According to a Wall Street Journal story detailing the dispute, Ice Cube apparently wants Warners to surrender the rights to the Friday series as well as All About The Benjamins and The Players Club, two other films he made with the studio.
According to letters between the parties, Warner Bros. doesn’t intend to do this, instead blaming Ice Cube for dragging his feet on a new movie with the studio.
Warner Bros. replied, calling the demand “extortionate” and saying it won’t release rights to the valuable franchise or any other Ice Cube movies, according to the correspondence.
One letter from Ice Cube’s lawyer said the studio has been excessive in its feedback notes on the scripts Ice Cube wrote for the latest “Friday” and contends Warner Bros. has been a “poor steward” for the franchise. “These guys don’t get me, and I don’t get them,” Ice Cube said in an interview.
The report indicates that Cube’s other projects, such as the Big 3 basketball league, is distracting him from the next installment in the series, titled Last Friday. Meanwhile, the rapper and actor says potential discrimination in allocating resources is part of his issues with Warners.
In one letter, Ice Cube’s representative wrote that movies he has done for the studio “are habitually underfunded in comparison with projects featuring white casts and creative teams.” The correspondence points to other Ice Cube films he says weren’t well supported; it doesn’t offer specific comparisons to projects from other filmmakers.
Warner Bros. denies it has discriminated against Ice Cube or that it gave short shrift to any of his projects.

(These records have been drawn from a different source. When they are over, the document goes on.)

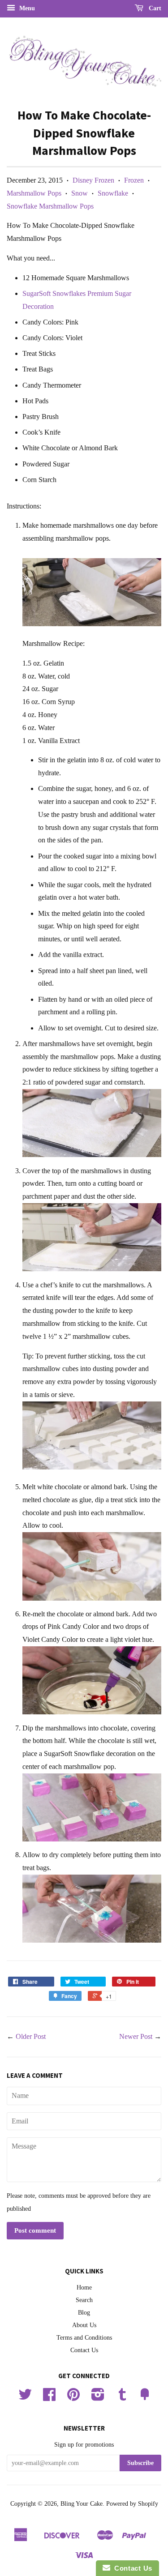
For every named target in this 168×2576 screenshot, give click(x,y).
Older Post (31, 2036)
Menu (26, 8)
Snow (79, 193)
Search (84, 2300)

In a letter sent in May to Ice Cube’s lawyer Bryan Freedman, the studio said the complaints are “grounded in a libelous set of knowing falsehoods.”
The disagreement between the two sides seems serious, and also doesn’t seem likely to be resolved anytime soon. Which means a sequel to Friday, which came out in 1995, isn’t on the horizon anytime soon. As the report noted, an agreement to make a new Friday movie was first signed in 2012. The story details some plot details the studio objected to, and the pushback that Cube gave about the film’s direction.
It’s all certainly been a long time coming, but fans are likely to have to wait even longer before any real progress is made on on Last Friday.